While the moment is ripe to create mandatory carbon markets, another initiative stands out — one that can raise resources and relocate them to conservation projects. Green bonds are often confused with carbon credits, but they’re actually debt instruments that offer returns to their holders and represent an additional way to raise money for issuers, which must direct the funds towards sustainability programs.
For example, through the end of 2022, the Mexican bottler and distributor Coca-Cola FEMSA allocated some $664.87 million raised from a bond placed on the international markets in 2020 to “finance or refinance eligible green projects in three main categories: the circular economy, water management and climate action.” The company noted this in a written response to queries from EL PAÍS.
The company has concessions to exploit 28 million cubic meters of water per year for its bottling plants, which sometimes operate in areas that are heavily affected by drought. Faced with the criticism that its activity sometimes causes harm, the beverage giant issued sustainability bonds in the local market for a total amount of 9.4 billion pesos — or the equivalent of $540 million — in 2021. “With the bonds — which are linked to sustainability — we committed to achieving a water use ratio of 1.36 liters per liter of beverage produced by 2024 and 1.26 liters [of water] per liter of beverage produced by 2026. At the end of 2022, the ratio was 1.46 liters… a benchmark in water efficiency in the Coca-Cola system,” the company added.
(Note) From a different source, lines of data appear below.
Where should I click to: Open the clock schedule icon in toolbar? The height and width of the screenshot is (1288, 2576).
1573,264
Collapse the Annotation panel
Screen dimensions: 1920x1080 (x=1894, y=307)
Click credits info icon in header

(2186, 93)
This trend is gaining momentum. 44% of long-term debt placements in 2022 responded to green bonds being issued by companies, financial institutions and the government, according to the Mexican Stock Exchange. These growing numbers translate — in many cases — into the search for technology that lowers costs and reduces the negative environmental impact of operations.
Kamay Ventures is a corporate venture capital fund that seeks to invest in companies that use innovation to solve industrial bottlenecks, such as facilitating deliveries or reducing water waste. Its main investors are Coca-Cola, the food producer Grupo Arcor and Bimbo Bakeries. The firm is focused on the seed stage — that is, young, small companies with business models that are still in development, which are seeking capital.
Antonio Peña — managing partner at Kamay — explains that, as a general rule, the venture capital fund measures the sustainable impact of all the companies in which they are thinking of investing in, whether these start-ups are focused on technology related to food, finance, or climate. “Basically [these companies] are bringing technology to existing industries from time immemorial, to improve processes and look for new solutions.”
For example, in food, entrepreneurs are exploring how to use AI to find new ingredients that allow for healthier products, as well as how to apply technology to stop the evolution of bacteria, fungi, or even flies. The same goes for logistics, deforestation, or emissions. In their portfolio, Kamay has an Ecuadorian start-up that makes deliveries via emissions-free drones, or an Argentine firm that measures the use of water in agricultural crops to better determine how to maximize use.
“All [venture capital] funds in Latin America are increasingly looking at the [sustainable] impact of solutions. Above all — and especially in our field, which is seed capital — we measure the social awareness behind [the venture] and [pinpoint] where we can optimize, all while taking the climate into account,” Peña explains in a video call.
“I’m an investor, but I was born an entrepreneur. And I can say that, sometimes, the problem between us (venture capital funds) and entrepreneurs is that we’re slower than them. But the resources are coming,” he affirms. “Beyond the declarations of good intentions, there’s a commitment to invest in these kinds of start-ups.”